Bölüm şarkısı: Mark Eliyahu & Cem Adrian-Derinlerde




Nefes almak. İki kelime on sözcük. Beş yıldır hayatım hiç beklemediğim şekilde normal ilerlemişti, çocuklarımla kendime kurduğum o minik dünya'da yıllardır hasret kaldığım o sakin hayatı az da olsa nefeslenerek yaşamıştım ama bana nefes almayı bile çok gören bu hayat yaptığı bu iyiliği gani gani almış gibiydi..

Ellerimin arasında kayıp yere bir bomba gibi düşen silahın sesiyle birlikte aldığım nefes boğazıma takıldı, karşımdaki adamın yere düşüşünü bir film sahnesi gibi izledim, kendimin bile zor duyduğum sesimle "Alp..arslan.." diye fısıldadım "Sen şah güzeli, sen bugün benim silahımla beni vurdun beş yıldır nefessiz kalmamışım gibi bir de alenen yaptın bunu.." devam etti.. "Bu karanlık dünya'da her gün yok olma isteğiyle atan bu kalbime, bana, yaşa der gibi gülen senin gözlerindi.." titredim Alparslan Karakurt'un bu cümleleri benim içimdeki mezarlığa umut tohumları atmıştı, lanet ettim..

Ciğerlerine bir ömürlük nefes doldurmak istercesine aldı nefesini, belki de son nefesiydi..bu düşünce onunla birlikte benim de son nefesimi getirdi sanki. Kara gözleri kapanmadan kucağımdaki başı yaklaştı tenime fısıldadı "Ah Şehrazat, senin sevdan ölünecek kadar güzel.."

Beyaz tüllerle kaplı pencereden hafif bir rüzgar esti, gözlerim dizlerimin üzerinde son nefesini vermiş adamdaydı Alparslan Karakurt benim içimdeki mezarlığa umut tohumlarını anca son nefesinde atabilmişti, bana umudu son nefesinde verecek kadar mı sevmedin beni be adam..
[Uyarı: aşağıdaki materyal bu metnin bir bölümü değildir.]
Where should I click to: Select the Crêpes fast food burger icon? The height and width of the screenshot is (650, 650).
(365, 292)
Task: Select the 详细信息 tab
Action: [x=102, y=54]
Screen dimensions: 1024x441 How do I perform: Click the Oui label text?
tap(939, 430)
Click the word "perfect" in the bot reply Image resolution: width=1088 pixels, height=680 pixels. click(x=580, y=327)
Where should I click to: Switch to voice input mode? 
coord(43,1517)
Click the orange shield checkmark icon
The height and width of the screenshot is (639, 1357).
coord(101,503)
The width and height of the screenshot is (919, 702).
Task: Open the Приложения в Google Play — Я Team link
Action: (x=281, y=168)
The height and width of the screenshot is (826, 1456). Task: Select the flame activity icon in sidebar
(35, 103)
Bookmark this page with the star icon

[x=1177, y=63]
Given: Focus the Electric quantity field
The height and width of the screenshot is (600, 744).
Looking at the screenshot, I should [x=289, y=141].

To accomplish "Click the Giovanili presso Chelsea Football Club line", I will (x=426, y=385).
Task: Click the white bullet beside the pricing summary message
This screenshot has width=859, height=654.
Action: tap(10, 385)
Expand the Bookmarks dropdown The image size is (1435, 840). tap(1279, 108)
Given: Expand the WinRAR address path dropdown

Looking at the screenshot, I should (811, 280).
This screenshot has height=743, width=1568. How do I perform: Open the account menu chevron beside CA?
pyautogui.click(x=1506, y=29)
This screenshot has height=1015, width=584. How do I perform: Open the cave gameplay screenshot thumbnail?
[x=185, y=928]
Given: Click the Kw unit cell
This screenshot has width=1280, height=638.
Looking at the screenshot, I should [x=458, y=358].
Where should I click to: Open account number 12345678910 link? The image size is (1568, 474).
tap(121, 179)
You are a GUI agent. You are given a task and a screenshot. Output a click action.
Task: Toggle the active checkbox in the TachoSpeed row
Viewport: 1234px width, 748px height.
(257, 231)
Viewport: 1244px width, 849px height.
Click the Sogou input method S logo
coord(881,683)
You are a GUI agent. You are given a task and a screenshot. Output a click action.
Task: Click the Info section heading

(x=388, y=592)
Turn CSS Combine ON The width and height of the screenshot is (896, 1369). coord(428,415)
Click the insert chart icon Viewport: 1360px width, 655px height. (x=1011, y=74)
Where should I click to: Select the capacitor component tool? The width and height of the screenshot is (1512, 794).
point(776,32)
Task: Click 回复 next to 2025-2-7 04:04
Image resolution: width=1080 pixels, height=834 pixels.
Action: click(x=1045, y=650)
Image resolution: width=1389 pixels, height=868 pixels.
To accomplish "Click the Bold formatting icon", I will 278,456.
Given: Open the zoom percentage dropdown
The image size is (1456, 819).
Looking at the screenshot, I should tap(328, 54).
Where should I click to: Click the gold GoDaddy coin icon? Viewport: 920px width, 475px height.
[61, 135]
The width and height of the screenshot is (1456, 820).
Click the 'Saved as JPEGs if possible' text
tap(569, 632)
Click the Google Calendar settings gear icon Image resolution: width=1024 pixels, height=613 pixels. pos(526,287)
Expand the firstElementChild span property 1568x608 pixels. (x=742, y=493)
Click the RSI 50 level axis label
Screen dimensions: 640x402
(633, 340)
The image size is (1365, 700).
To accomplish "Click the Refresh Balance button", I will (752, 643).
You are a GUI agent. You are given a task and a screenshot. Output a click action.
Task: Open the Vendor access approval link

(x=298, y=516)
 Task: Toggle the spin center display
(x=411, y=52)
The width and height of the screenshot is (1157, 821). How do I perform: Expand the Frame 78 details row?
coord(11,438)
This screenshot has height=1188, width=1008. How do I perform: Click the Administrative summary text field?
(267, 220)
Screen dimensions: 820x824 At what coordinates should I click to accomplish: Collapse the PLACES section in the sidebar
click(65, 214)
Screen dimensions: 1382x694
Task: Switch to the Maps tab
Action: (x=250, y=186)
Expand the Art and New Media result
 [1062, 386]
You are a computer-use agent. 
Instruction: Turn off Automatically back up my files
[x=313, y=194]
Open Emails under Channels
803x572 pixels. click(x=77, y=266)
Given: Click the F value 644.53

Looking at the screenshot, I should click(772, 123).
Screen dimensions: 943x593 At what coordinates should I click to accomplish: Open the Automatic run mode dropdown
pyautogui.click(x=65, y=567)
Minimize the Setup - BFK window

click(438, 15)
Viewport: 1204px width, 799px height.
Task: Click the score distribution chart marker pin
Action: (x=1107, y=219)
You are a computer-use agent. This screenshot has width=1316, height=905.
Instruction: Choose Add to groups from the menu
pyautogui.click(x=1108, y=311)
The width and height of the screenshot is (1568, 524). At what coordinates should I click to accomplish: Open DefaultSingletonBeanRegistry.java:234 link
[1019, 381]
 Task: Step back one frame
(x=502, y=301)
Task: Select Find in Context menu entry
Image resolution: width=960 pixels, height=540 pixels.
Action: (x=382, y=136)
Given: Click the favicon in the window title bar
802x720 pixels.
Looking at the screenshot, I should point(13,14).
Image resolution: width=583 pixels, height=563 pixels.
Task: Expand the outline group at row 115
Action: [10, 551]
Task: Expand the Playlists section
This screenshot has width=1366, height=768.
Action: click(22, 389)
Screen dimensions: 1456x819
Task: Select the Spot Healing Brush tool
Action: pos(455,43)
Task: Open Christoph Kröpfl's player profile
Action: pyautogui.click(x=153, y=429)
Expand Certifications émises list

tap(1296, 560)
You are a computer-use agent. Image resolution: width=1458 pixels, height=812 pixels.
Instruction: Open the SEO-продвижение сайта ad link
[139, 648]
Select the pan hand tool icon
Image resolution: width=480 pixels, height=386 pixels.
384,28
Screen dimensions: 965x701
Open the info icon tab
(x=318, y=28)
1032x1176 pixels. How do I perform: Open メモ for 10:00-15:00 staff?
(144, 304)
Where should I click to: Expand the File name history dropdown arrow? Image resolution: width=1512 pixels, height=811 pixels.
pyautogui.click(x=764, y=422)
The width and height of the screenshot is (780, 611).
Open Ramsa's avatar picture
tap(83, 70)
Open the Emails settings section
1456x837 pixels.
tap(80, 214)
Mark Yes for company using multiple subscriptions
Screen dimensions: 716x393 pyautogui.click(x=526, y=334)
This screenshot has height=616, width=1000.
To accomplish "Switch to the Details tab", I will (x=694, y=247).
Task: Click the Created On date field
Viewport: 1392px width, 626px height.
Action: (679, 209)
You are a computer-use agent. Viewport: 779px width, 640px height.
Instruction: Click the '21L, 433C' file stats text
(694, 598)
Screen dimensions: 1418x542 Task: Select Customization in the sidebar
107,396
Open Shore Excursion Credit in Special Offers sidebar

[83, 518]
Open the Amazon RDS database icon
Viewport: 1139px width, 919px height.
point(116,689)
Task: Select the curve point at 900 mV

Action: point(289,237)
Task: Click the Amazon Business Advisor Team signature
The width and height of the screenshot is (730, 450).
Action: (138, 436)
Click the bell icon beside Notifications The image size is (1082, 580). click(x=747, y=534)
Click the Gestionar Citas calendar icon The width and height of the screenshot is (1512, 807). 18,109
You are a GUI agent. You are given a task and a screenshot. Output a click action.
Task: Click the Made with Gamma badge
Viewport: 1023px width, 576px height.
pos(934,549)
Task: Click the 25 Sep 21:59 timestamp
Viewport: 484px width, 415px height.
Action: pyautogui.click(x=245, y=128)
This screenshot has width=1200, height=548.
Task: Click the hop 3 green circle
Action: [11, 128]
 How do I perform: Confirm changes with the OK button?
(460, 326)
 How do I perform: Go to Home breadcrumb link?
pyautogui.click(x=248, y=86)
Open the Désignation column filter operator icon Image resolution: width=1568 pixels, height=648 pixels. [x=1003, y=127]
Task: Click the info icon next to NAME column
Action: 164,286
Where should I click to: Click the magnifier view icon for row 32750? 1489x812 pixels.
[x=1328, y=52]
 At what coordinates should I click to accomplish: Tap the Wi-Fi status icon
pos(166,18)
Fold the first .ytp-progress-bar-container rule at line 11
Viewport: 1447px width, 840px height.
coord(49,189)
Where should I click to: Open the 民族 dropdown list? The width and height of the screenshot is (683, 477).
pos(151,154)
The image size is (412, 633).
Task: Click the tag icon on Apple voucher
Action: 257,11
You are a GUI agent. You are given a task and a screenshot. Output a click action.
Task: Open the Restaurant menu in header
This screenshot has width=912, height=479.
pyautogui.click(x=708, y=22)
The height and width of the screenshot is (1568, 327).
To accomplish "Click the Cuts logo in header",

İçeriye dolan adım sesleriyle hızla yaşlı gözlerimi dizlerimden yatan adamdan çekip karşımdakilere baktım art arda söylenen "Alparslan, abi, oğlum.." kelimeleri yankılandı beynimde konuşmaya çalıştım, yıllardır susmayacağım diye yeminler eden Şehrazat tek bir cümle kurmaya hasrettim şu an, sanki o son nefesle birlikte benim de kelimelerim tükenmişti.. Ta ki Zerrin Karakurt'un "Katil! Oğlumu aldın benden!" sesine kadar titredim. Alparslan'a katil demek nasılsın demek kadar kolaydı benim için mesela ama o kelimenin hissettirdikleri bir bıçak kadar keskinmiş.. Hayatimin en basit savunmasını yapmak için ağzımı açtım "Ben..ben katil değilim.." sonunda sesimi bulmuştum.. Odaya son olarak giren Egemen Karakurt gördüğü manzarayla bir hayli şoka girmişti, belli ki bahçede bulduğu yaralı kuşu yaşasın diye yedi tane veterinere götüren Şehrazat'ın birine, kocasına zarar vereceğini hiç düşünmemişti ama sanki bu evde her gün birbirimize kurşun sıkıyormuşuz gibi gayet organize bir şekilde yapılacakları sıralamaya başlamıştı "Ne diye duruyorsunuz! Gonca bir bez bulup getir hemen yaraya bastırmamız gerekiyor! Mert sen de yardım et hastaneye götürelim hemen." Gonca ve Mert girdikleri şoktan çıkmak için bu emirleri bekliyormuşçasına derhal denilenleri yerine getirmeye başladılar, Gonca nereden bulduğunu bilmediğim bir havluyla yara bastırıyor, Egemen ve Mert hızlı ama bir hayli dikkatli bir şekilde kafası dizlerimdeki adamı kucaklayıp götürüyordu, Karakurt soğukkanlılığı genetikti sanırım..

Açık camdan gelen esinti değil, kucağımdaki boşluktu beni titreten sanırım.. Daldığım o derin kuyudan yüzüme inen tokatla çıkmıştım şu an Zerrin Karakurt'un tokadı da bağırışları da umurumda değildi hatta beni kendime getiren bu tokat için ona teşekkür dahi edeceğimi aklımın bir kenarına not ettim hızla odadan çıkıp, hastaneye gidecek o adama yetişmeye çalıştım.. Asla, asla ölemezdi ondan alacağım bir sürü şey vardı, kalbi vardı!